:: What the task asks ::
Repeat each item below word for word, keeping every line as it appears.
** START Records shown **
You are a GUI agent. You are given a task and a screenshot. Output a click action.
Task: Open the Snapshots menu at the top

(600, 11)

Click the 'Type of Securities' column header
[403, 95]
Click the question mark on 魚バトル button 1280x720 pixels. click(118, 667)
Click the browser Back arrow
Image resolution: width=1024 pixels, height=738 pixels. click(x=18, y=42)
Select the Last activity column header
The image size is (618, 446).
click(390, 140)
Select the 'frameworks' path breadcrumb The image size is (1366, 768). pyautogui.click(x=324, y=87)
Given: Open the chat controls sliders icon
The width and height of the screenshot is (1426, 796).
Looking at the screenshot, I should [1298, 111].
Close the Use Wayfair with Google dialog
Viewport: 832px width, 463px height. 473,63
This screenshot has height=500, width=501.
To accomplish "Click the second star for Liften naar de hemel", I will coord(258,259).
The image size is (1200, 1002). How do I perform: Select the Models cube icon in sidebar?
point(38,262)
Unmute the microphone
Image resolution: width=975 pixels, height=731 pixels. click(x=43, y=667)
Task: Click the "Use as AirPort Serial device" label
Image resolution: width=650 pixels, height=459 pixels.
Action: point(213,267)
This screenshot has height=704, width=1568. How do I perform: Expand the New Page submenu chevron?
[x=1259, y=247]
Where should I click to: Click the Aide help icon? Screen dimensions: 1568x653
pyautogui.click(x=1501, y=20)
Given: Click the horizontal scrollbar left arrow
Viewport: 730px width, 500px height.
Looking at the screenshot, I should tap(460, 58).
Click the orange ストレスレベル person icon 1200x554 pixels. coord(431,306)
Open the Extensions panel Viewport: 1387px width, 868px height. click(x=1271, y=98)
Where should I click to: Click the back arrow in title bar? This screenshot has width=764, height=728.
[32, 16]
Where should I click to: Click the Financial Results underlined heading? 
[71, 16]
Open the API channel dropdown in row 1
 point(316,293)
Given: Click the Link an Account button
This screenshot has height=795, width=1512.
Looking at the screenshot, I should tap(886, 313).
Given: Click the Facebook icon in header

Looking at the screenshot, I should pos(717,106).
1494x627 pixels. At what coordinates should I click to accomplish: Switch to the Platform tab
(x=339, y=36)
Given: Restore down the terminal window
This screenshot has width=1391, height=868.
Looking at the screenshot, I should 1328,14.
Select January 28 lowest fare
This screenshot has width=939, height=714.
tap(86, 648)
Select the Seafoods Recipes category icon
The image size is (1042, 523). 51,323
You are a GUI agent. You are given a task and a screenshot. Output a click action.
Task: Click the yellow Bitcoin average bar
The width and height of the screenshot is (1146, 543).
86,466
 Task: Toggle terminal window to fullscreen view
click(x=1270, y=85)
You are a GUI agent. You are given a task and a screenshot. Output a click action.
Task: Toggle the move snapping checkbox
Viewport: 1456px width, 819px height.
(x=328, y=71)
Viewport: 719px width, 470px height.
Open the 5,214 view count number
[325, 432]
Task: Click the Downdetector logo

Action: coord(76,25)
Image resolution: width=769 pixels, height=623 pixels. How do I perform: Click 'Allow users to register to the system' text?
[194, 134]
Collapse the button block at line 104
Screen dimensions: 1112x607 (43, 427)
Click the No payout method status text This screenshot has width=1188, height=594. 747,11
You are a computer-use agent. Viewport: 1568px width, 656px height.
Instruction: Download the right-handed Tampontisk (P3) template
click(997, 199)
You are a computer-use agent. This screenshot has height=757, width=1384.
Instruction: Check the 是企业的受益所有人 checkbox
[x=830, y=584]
** END Records shown **
:: Finished answer ::
You are a GUI agent. You are given a task and a screenshot. Output a click action.
Task: Open the Snapshots menu at the top

(600, 11)

Click the 'Type of Securities' column header
[403, 95]
Click the question mark on 魚バトル button 1280x720 pixels. click(118, 667)
Click the browser Back arrow
Image resolution: width=1024 pixels, height=738 pixels. click(x=18, y=42)
Select the Last activity column header
The image size is (618, 446).
click(390, 140)
Select the 'frameworks' path breadcrumb The image size is (1366, 768). pyautogui.click(x=324, y=87)
Given: Open the chat controls sliders icon
The width and height of the screenshot is (1426, 796).
Looking at the screenshot, I should [1298, 111].
Close the Use Wayfair with Google dialog
Viewport: 832px width, 463px height. 473,63
This screenshot has height=500, width=501.
To accomplish "Click the second star for Liften naar de hemel", I will coord(258,259).
The image size is (1200, 1002). How do I perform: Select the Models cube icon in sidebar?
point(38,262)
Unmute the microphone
Image resolution: width=975 pixels, height=731 pixels. click(x=43, y=667)
Task: Click the "Use as AirPort Serial device" label
Image resolution: width=650 pixels, height=459 pixels.
Action: point(213,267)
This screenshot has height=704, width=1568. How do I perform: Expand the New Page submenu chevron?
[x=1259, y=247]
Where should I click to: Click the Aide help icon? Screen dimensions: 1568x653
pyautogui.click(x=1501, y=20)
Given: Click the horizontal scrollbar left arrow
Viewport: 730px width, 500px height.
Looking at the screenshot, I should tap(460, 58).
Click the orange ストレスレベル person icon 1200x554 pixels. coord(431,306)
Open the Extensions panel Viewport: 1387px width, 868px height. click(x=1271, y=98)
Where should I click to: Click the back arrow in title bar? This screenshot has width=764, height=728.
[32, 16]
Where should I click to: Click the Financial Results underlined heading? 
[71, 16]
Open the API channel dropdown in row 1
 point(316,293)
Given: Click the Link an Account button
This screenshot has height=795, width=1512.
Looking at the screenshot, I should tap(886, 313).
Given: Click the Facebook icon in header

Looking at the screenshot, I should pos(717,106).
1494x627 pixels. At what coordinates should I click to accomplish: Switch to the Platform tab
(x=339, y=36)
Given: Restore down the terminal window
This screenshot has width=1391, height=868.
Looking at the screenshot, I should 1328,14.
Select January 28 lowest fare
This screenshot has width=939, height=714.
tap(86, 648)
Select the Seafoods Recipes category icon
The image size is (1042, 523). 51,323
You are a GUI agent. You are given a task and a screenshot. Output a click action.
Task: Click the yellow Bitcoin average bar
The width and height of the screenshot is (1146, 543).
86,466
 Task: Toggle terminal window to fullscreen view
click(x=1270, y=85)
You are a GUI agent. You are given a task and a screenshot. Output a click action.
Task: Toggle the move snapping checkbox
Viewport: 1456px width, 819px height.
(x=328, y=71)
Viewport: 719px width, 470px height.
Open the 5,214 view count number
[325, 432]
Task: Click the Downdetector logo

Action: coord(76,25)
Image resolution: width=769 pixels, height=623 pixels. How do I perform: Click 'Allow users to register to the system' text?
[194, 134]
Collapse the button block at line 104
Screen dimensions: 1112x607 (43, 427)
Click the No payout method status text This screenshot has width=1188, height=594. 747,11
You are a computer-use agent. Viewport: 1568px width, 656px height.
Instruction: Download the right-handed Tampontisk (P3) template
click(997, 199)
You are a computer-use agent. This screenshot has height=757, width=1384.
Instruction: Check the 是企业的受益所有人 checkbox
[x=830, y=584]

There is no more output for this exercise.